A grieving family inherit an avant-garde glass-walled mansion from an estranged uncle (F. Murray Abraham) only to discover it is actually a demonic machine, created in the 15th century and populated with a grotesque array of violent and mutilated ghosts. With the assistance of a vengeful psychic (Matthew Lillard) and an idealistic spiritualist (Embeth Davidtz) they race to escape before they lose their lives.
Thirteen Ghosts (spelled on-screen as Thirt13n Ghosts) is a 2001 remake of the 1960 William Castle horror film of the same name. It forms part of a strange little filmmaking project from the late 1990s and early 2000s, in which producers Joel Silver, Robert Zemeckis and Gilbert Adler – under the banner Dark Castle Entertainment – released contemporary remakes of William Castle’s films. The project lasted precisely two films – 1999’s The House on Haunted Hill and 2001’s Thirteen Ghosts – before the company shifted gears to focus on original horror movie projects instead.
I have not seen Castle’s original film, but despite its apparently bargain-basement production budget I am going to assume it is better than its remake. Thirteen Ghosts is a risible concoction of bland and forgettable characters, bad dialogue, genre stereotypes and gaudy, unconvincing prosthetic make-up. It occasionally missteps in a slightly interesting direction, but quickly corrects itself. What glimmers of interesting ideas and imagery it has feel lifted from a better Clive Barker movie.

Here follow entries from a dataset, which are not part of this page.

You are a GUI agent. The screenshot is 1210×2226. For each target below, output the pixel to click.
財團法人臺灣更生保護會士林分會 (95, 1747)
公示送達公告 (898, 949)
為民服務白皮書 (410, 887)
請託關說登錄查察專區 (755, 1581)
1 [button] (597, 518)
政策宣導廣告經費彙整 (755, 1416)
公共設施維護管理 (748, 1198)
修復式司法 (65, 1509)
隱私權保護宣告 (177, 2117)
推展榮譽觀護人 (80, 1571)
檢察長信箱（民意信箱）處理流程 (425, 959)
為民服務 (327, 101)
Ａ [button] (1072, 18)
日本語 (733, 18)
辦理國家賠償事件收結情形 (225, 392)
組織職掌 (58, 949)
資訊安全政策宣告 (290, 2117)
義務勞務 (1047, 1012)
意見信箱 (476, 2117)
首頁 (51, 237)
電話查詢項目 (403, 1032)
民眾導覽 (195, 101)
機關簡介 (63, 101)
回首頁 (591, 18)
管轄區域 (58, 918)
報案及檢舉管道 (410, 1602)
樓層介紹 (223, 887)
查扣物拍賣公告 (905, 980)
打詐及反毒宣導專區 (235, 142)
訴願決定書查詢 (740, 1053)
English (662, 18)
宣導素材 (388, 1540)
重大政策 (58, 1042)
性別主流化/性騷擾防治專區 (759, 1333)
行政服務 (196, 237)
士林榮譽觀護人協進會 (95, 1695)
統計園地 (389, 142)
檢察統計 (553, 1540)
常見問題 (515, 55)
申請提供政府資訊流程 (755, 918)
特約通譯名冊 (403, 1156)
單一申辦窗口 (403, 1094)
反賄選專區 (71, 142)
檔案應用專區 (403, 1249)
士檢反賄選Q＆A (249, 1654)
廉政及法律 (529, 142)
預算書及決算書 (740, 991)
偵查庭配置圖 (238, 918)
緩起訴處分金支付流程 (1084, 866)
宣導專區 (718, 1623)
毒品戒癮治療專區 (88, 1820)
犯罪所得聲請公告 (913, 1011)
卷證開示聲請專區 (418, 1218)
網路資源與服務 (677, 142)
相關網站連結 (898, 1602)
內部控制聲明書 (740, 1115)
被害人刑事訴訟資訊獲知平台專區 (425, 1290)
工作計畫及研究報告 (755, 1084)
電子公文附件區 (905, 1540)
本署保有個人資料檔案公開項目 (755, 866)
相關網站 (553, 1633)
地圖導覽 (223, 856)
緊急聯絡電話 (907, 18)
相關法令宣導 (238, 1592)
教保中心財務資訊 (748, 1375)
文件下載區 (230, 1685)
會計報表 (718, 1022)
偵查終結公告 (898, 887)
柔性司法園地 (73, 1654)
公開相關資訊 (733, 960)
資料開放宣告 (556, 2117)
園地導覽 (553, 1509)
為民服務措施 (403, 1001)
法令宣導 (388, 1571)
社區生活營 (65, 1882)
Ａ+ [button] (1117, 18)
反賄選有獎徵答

The production design, to be fair, is fairly impressive, with the haunted mansion designed like a grand-scale puzzle box. Its glass walls are inscribed with latin charms and spells, and the manner in which they constantly shift and re-arrange themselves reminds one not only of Hellraiser but Vincenzo Natali’s excellent low-budget film Cube as well. Sadly a solid piece of set design cannot save a movie, but to his credit production designer Sean Hargreaves does his best anyway.
There are two kinds of actors in the film. There are those who simply give relatively weak performances, like American Pie star Shannon Elizabeth and Scream alumnus Matthew Lillard. Alec Roberts is particularly awful as Robbie, the young son of the family, but then it hardly seems his fault – what sort of horror movie feels the need to include a precocious child for comic relief? The other kind of actors are the likes of Tony Shalhoub, Embeth Davidtz and F. Murray Abraham, all of whom are much too talented and respectable for films such as these. Either they had tax debts desperately needing repaid, or they were simply paid a lot of money, or perhaps they simply had a few weeks spare and were not fussy about maintaining a quality career. Whatever the reason it is a shame none of them get anything worthwhile to say or do.
The titular ghosts have potential, but that potential is never realised. They come across as rather tacky rather than disturbing. To a large degree I think the film falls between two stools. There is potential in the story for it to be a particularly dark and violent horror film. There is also potential for it to push in the other direction and be a sort of safe-for-families spooky kind of ghost movie. As released, Thirteen Ghosts seems stuck somewhere in the middle: too safe and silly for the hardcore horror audience and too violent and horrific for kids. In the end it simply feels like a misfire; one easily passed over in favour of something decent. Or even average.